- To do:
In the data below, find the line with "The width and" and output it along with every later line, exactly, but not the pictures.

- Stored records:
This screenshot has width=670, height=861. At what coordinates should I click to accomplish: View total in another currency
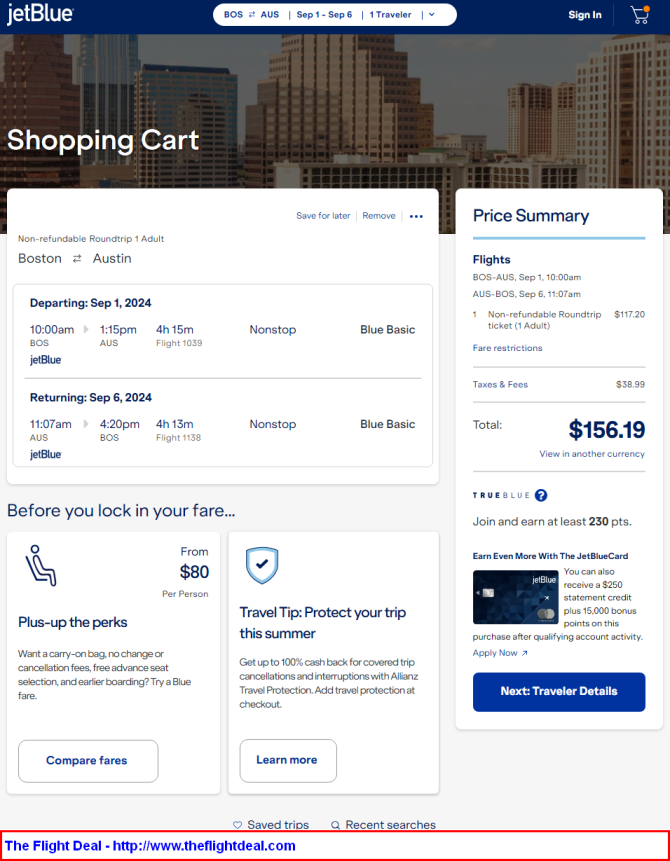click(592, 454)
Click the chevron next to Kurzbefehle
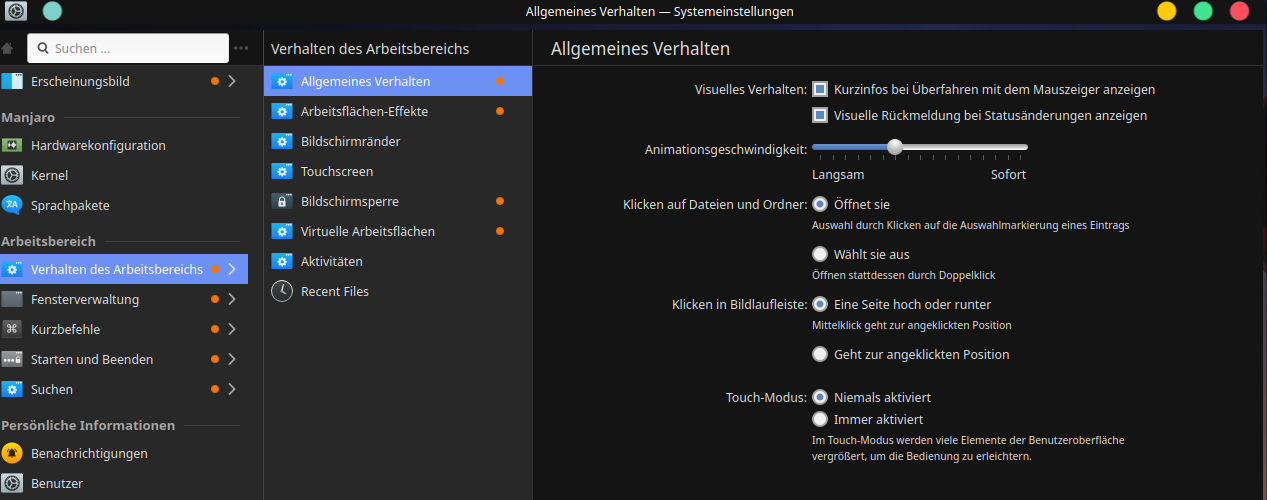The image size is (1267, 500). (x=232, y=329)
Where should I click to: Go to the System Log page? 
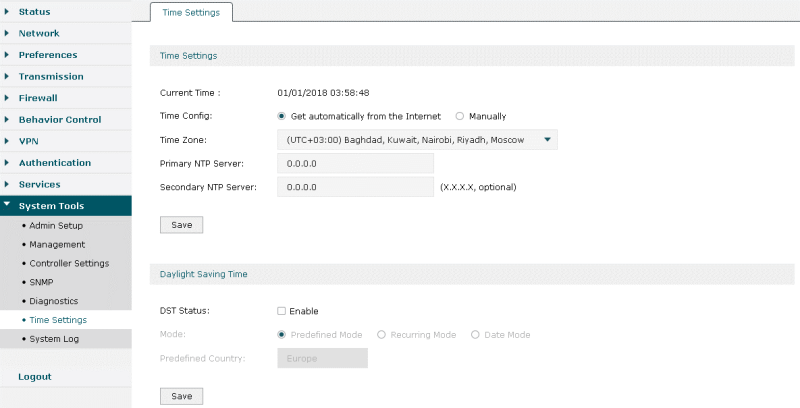click(x=54, y=339)
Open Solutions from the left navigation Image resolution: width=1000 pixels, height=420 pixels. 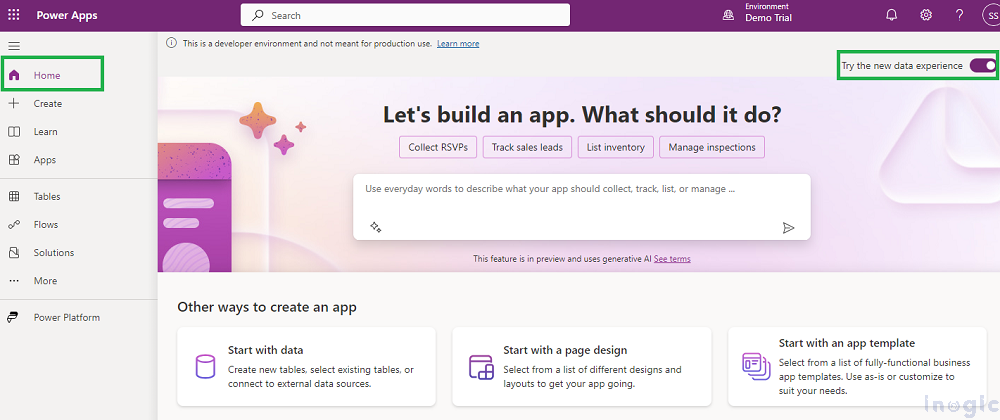click(x=53, y=253)
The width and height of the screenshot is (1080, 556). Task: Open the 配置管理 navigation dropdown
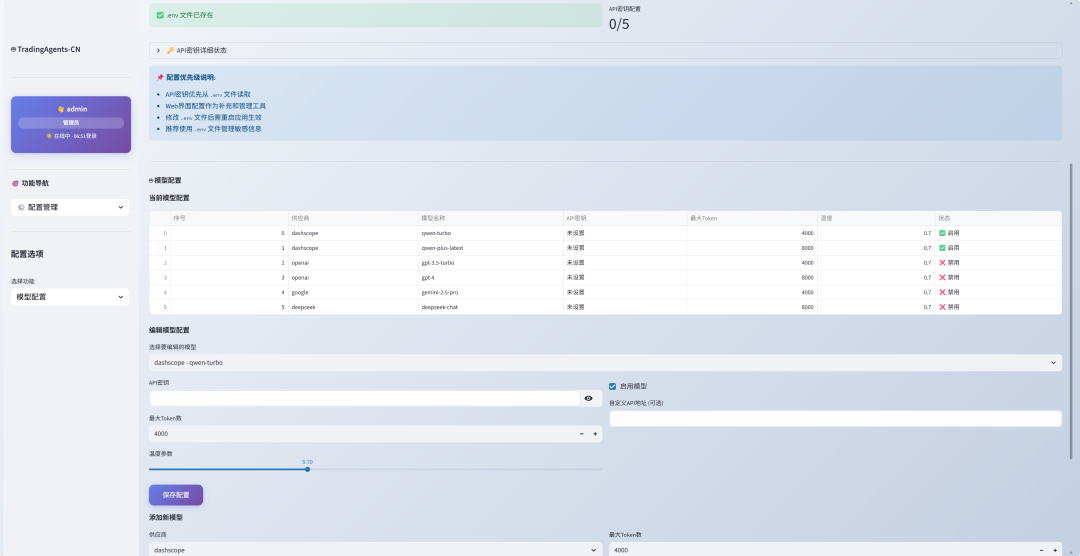tap(70, 207)
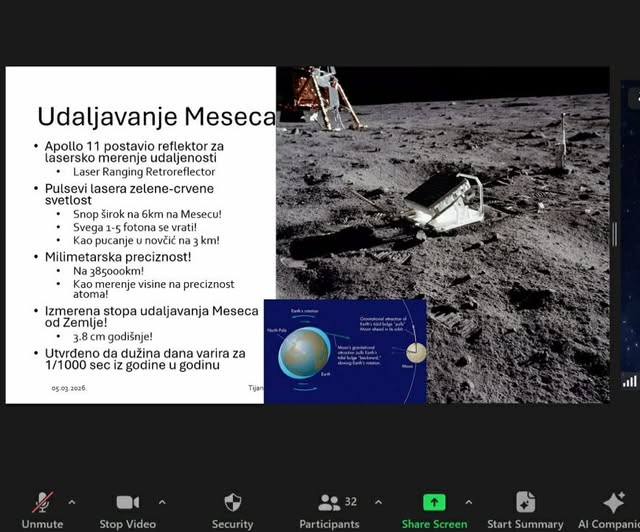The image size is (640, 532).
Task: Unmute the microphone
Action: [42, 503]
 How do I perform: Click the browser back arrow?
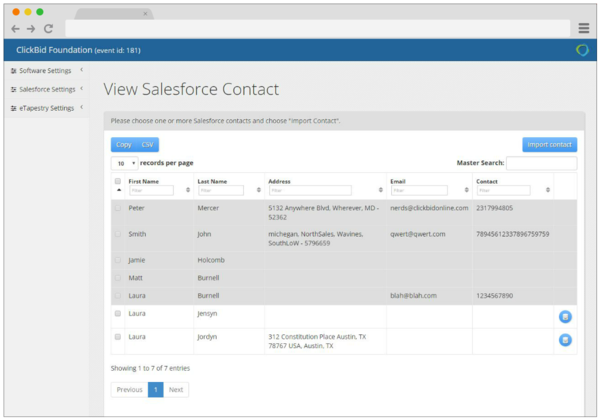click(16, 29)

- Answer to this exercise:
The width and height of the screenshot is (1080, 556). Task: Open the 配置管理 navigation dropdown
tap(70, 207)
The image size is (640, 532).
Task: Unmute the microphone
Action: [42, 503]
 How do I perform: Click the browser back arrow?
click(16, 29)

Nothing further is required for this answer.